There are no cultural spaces in America untouched by Black creativity and genius, so no single book could contain a definitive account of Black performance. Wisely, Abdurraqib has not attempted to write one. He selected his subjects — Sun Ra, the magician Ellen Armstrong, Don Cornelius, the dancer William Henry Lane, Merry Clayton, and others — according to his passions and makes no attempt to justify his enthusiasms or force them into a theoretical framework.

A Little Devil in America has no single thesis, but Abdurraqib revisits a number of themes within its pages, folding new meaning into his observations each time he adopts a fresh perspective. He writes about the relationship between Black performance and freedom; the need for “a people” to embrace joy, “lest they believe themselves only worthy of pain”; and the fraught relationship between Black performers and white audiences.

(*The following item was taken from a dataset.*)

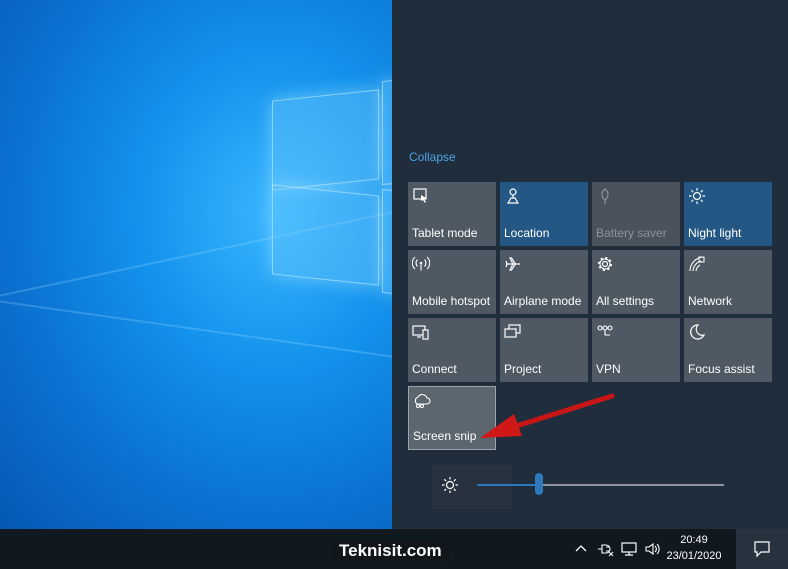  I want to click on moon-icon, so click(698, 332).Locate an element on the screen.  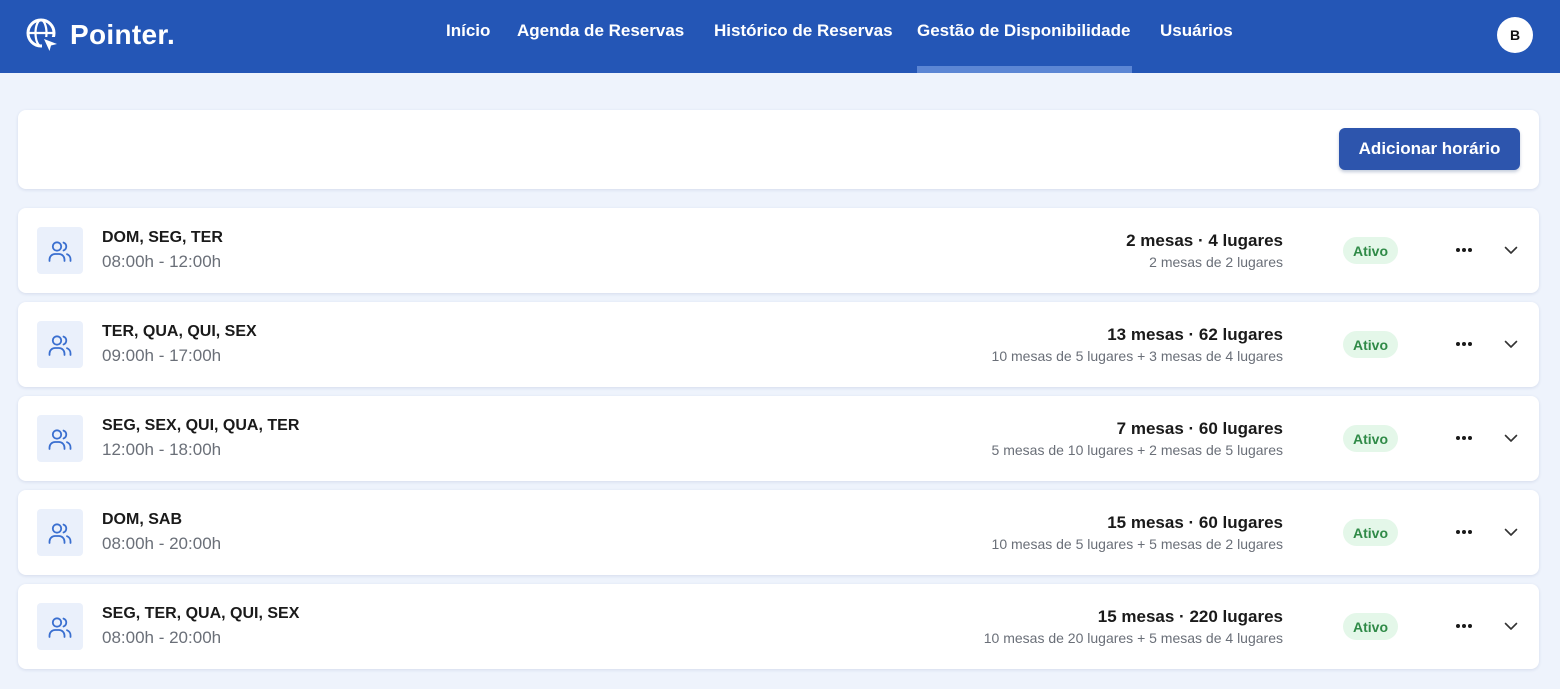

And he weaves his own story through the text as he does so, adding emotional resonance to the book by tying his observations and his characters’ stories to his lived experience.

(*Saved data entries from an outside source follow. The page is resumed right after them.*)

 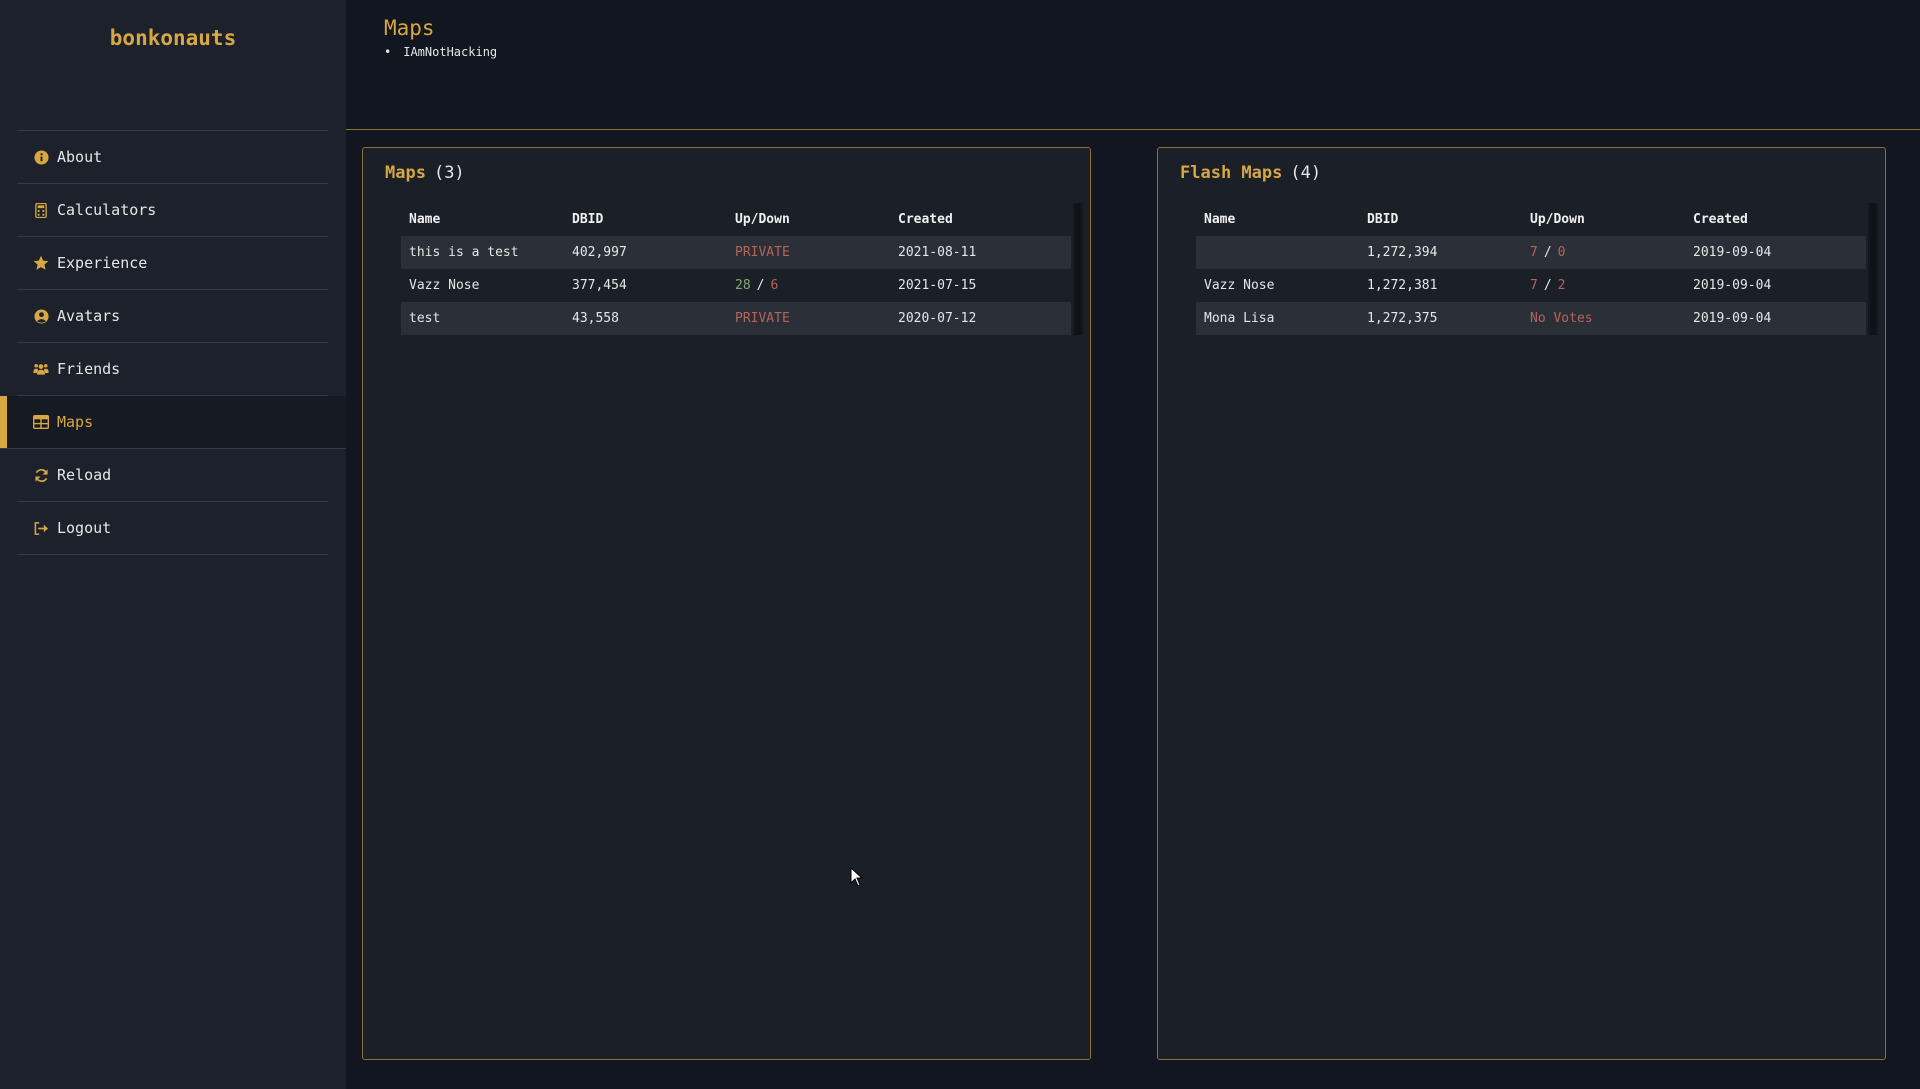 What do you see at coordinates (41, 263) in the screenshot?
I see `star-icon` at bounding box center [41, 263].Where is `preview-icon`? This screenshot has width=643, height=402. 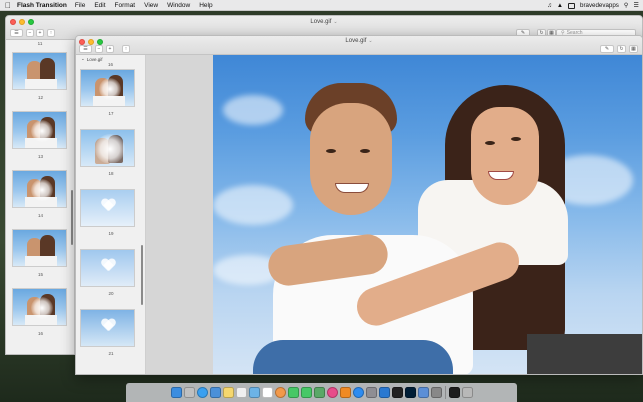 preview-icon is located at coordinates (254, 392).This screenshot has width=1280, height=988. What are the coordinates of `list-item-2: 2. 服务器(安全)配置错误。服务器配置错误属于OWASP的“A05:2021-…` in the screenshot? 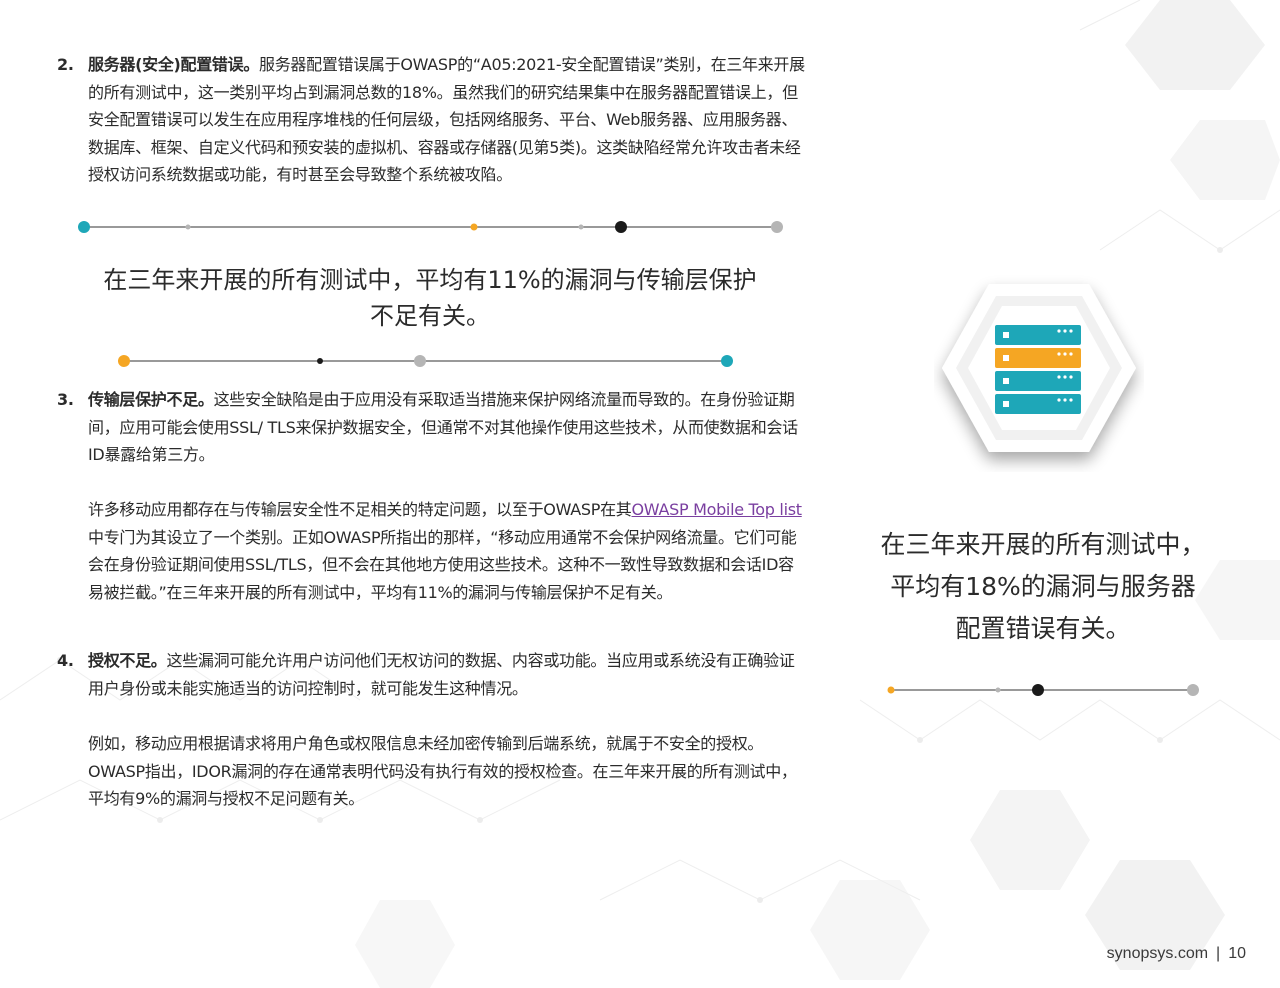 It's located at (432, 120).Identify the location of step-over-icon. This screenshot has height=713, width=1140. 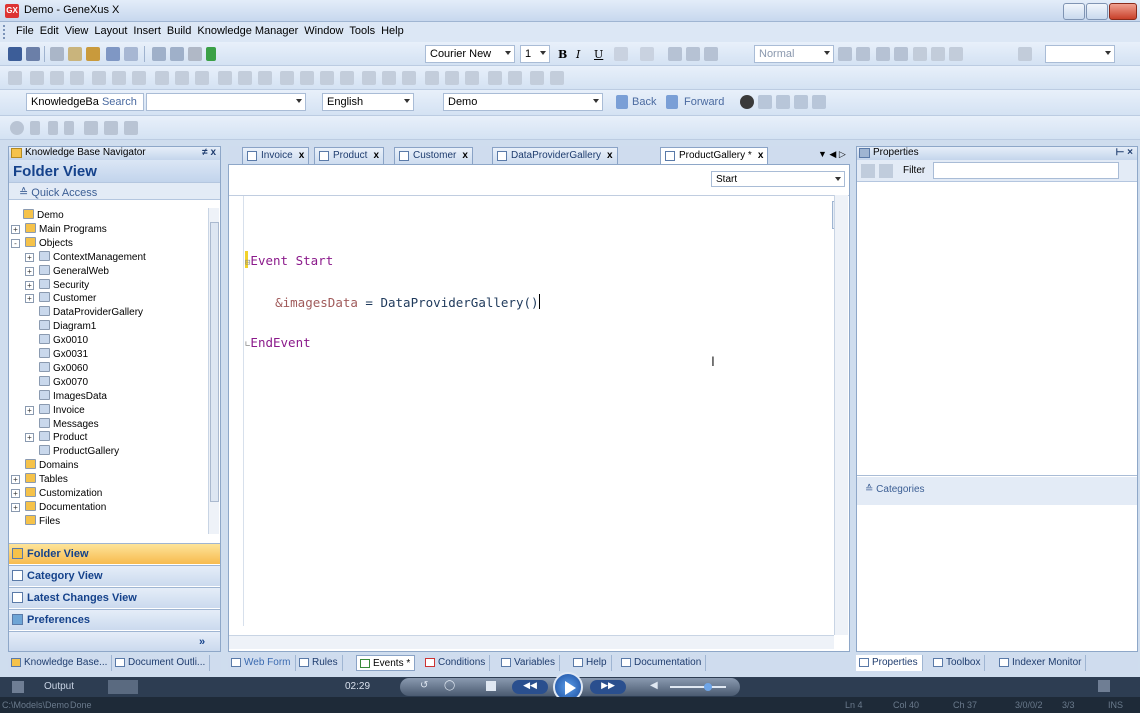
(111, 128).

Abdurraqib possesses both a conversational narrative voice and great faith in his readers, the combination of which can be deceptive. Often, it seems that he’s meandering along with no terminus in mind, slipping from subject to subject and latching onto stray details as his curiosity dictates. But just when it appears that he’s hopelessly lost in his narrative, he’ll deliver an insight of such clarity that he stops you dead. And it’s then that you realize he had been building toward a point all along, that every word of preamble had been carefully selected.  

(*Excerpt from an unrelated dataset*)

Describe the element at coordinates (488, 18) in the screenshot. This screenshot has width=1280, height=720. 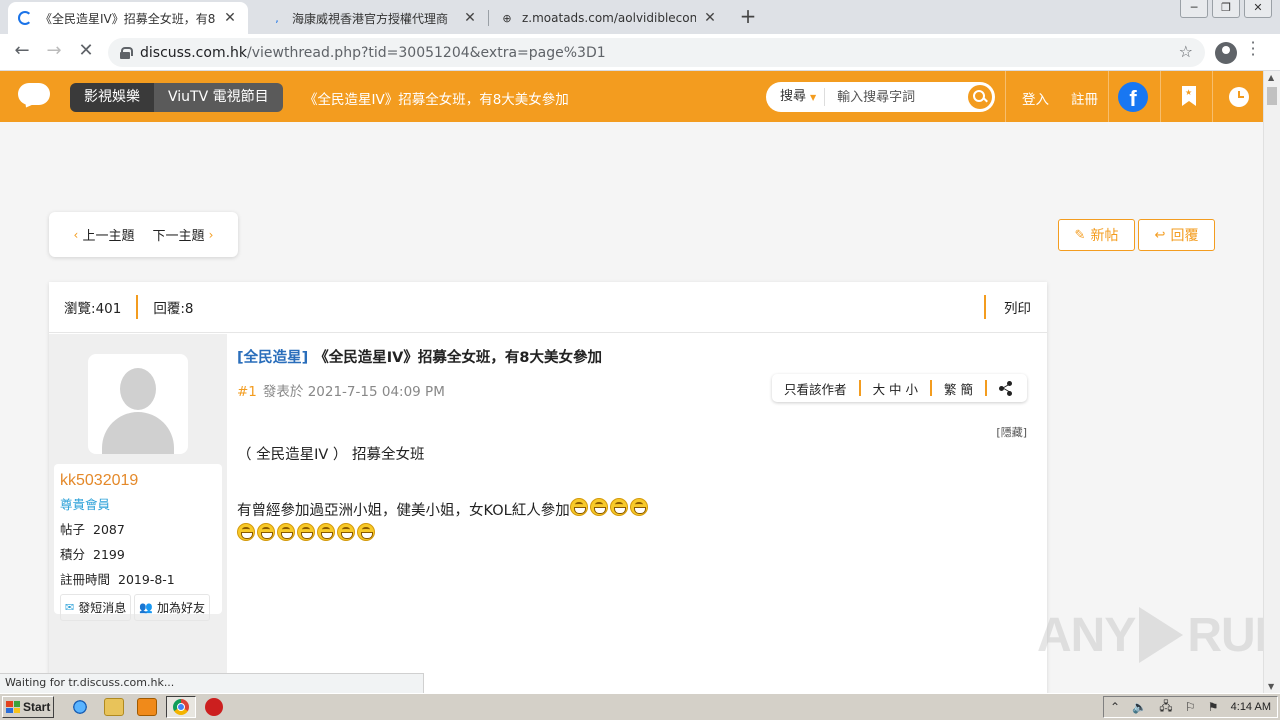
I see `tab-divider` at that location.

A section that begins with an account of Don Shirley’s career (musician, psychologist, musician again) and then moves onto a discussion of, among other things, the critical success of the films “The Help,” “Crash,” and “Remember the Titans,” comes into focus with these lines:

“To push those performances to the forefront prioritizes a cycle that gives value to the roles Black people play when they are a part of work that reframes and recasts racism in service of white comfort. The awards, the notoriety, it all aims to soften the landing. History, both the arm holding down the drowning body and the voice claiming the water is holy.”

And a section that opens with Abdurraqib attending a punk show headlined by the band Fuck U Pay Us (its name is a reference to reparations) takes a detour through his childhood, including an account of his parents’ divergent punishment philosophies, then returns to the band and coheres with this statement:

This is what I had been looking for. Rage to the untrained eye and ear, yes. But also a deep, deep love for anyone who knows better. Anyone in a room, shouting about burning it all down while being affirmed by the people around them. Anyone who has beaten their fists against a wall, hoping it might crack and reveal to them a place for their people to live unburdened, whoever their people might be.”

With his greatest and most ambitious work (to date) now in print, Hanif Abdurraqib has undoubtedly become a part of the history he chronicles in A Little Devil in America — a Black artist who has revealed himself to a country that has yet to reconcile itself entirely to the fact of his humanity, never mind his talent. And that raises the uncomfortable possibility that his fate will echo that of the artists he has written about, too many of whom crafted their greatest works from their suffering, were denied their dignity and never acknowledged for their genius, or were too quickly forgotten.

But I hope he’s able to defy those precedents — that his work continues to be praised for years to come, that he earns what he deserves and never has to write a word he doesn’t believe in, and that no one with ill intent ever opens one of his books and attempts to convict him on the basis of his confessions. And as he said while wishing good fortune upon the supremely talented but unlucky Merry Clayton: “I don’t want to hear from any motherfucker who isn’t with the program.”

Colin Asher is the author of Never a Lovely So Real: The Life and Work of Nelson Algren. His writing has appeared in the Believer, the New Republic, the Los Angeles Review of Books, Literary Hub, and many other publications.